= William C. Schwartz =

William C. Schwartz (March 25, 1927 – July 23, 2000) was a civic leader in Central Florida and a pioneer in the laser industry. He was founder, president and chairman of International Laser Systems, Inc., and later, Schwartz Electro-Optics, Inc., both based in Orlando, Florida.

Schwartz was born in Lexington, Missouri. He attended Wentworth Military Academy in Lexington, then went on to earn a BS in mathematics at The University of Chicago and an MA in mathematics from the University of Missouri. He also was awarded an honorary doctorate in engineering science by the University of Central Florida.

After a brief teaching career, Schwartz went to work for North American Aviation (NAA) (later to become Rockwell and now Boeing), one of the military aircraft manufacturers, as a systems analyst and performed ballistics analysis and developed gunsight and fire control systems equations. He was charged with evaluating the performance of aircraft fire and bombing systems, including war gaming and operations research. In the late 1950s, he developed an interest in space vehicles and orbital calculations. He was a member of the founding group within NAA involved with the development of space vehicles and which developed the Apollo program. In the early 1960s, he moved to The Martin Company (later Martin Marietta and now Lockheed Martin), where he managed three departments, Operations Research, Systems Engineering and Human Factors for the missile developer. It was during this period that he became involved in laser research and development. Shortly after the invention of the laser in 1960, Martin recognized its potential in missile guidance. Schwartz went on to head the laser missile guidance research and development at Martin during most of the 1960s. He helped develop some of the first lasers for the United States Army used in the Vietnam War.

In 1968, Schwartz left Martin and founded a company, International Laser Systems (ILS), based in Orlando, Florida. ILS developed and produced most of the laser target designators and rangefinders, used for laser-guided smart weapons in Desert Storm, the first war in Iraq. In 1983, ILS was sold to Martin Marietta and then to Litton Industries. After a brief retirement, Schwartz founded Schwartz Electro-Optics (SEO) in Orlando in 1984. SEO was also a laser company, but this time one involved in both commercial and military markets. By the year 2000, the company grew to about 150 employees and produced laser systems for traffic control, weapons training, aerospace, medical, and industrial applications.
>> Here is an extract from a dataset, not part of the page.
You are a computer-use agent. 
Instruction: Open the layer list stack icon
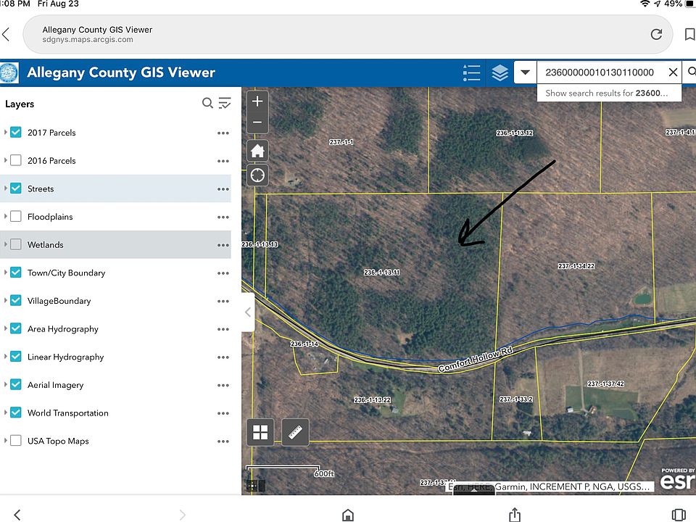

Schwartz died in 2000. Following Schwartz's death, SEO won a role as a subcontractor in May 2001 on a Lockheed Martin project that was supposed to bring in $70 million to SEO over five years. The project focused on a high-end laser tag system for Army Infantry training. Following the September 11, 2001 terrorist attacks on the World Trade Center, the American military deprioritized their training programs as they prepared for military action in Afghanistan and Iraq. SEO had already ramped up for production, and as the Lockheed Martin contract slipped, SEO was forced to file for bankruptcy in May 2003. In November 2003, the remaining assets of the company were liquidated at auction.

To honor Schwartz's many contributions to Orlando's growth, the Metro Orlando Economic Development Commission announced the establishment of the William C. Schwartz Industry Innovation Awards that are awarded annually to Orlando area companies based on their creative innovation in areas including business processes, technology development, strategic partnerships and products or services.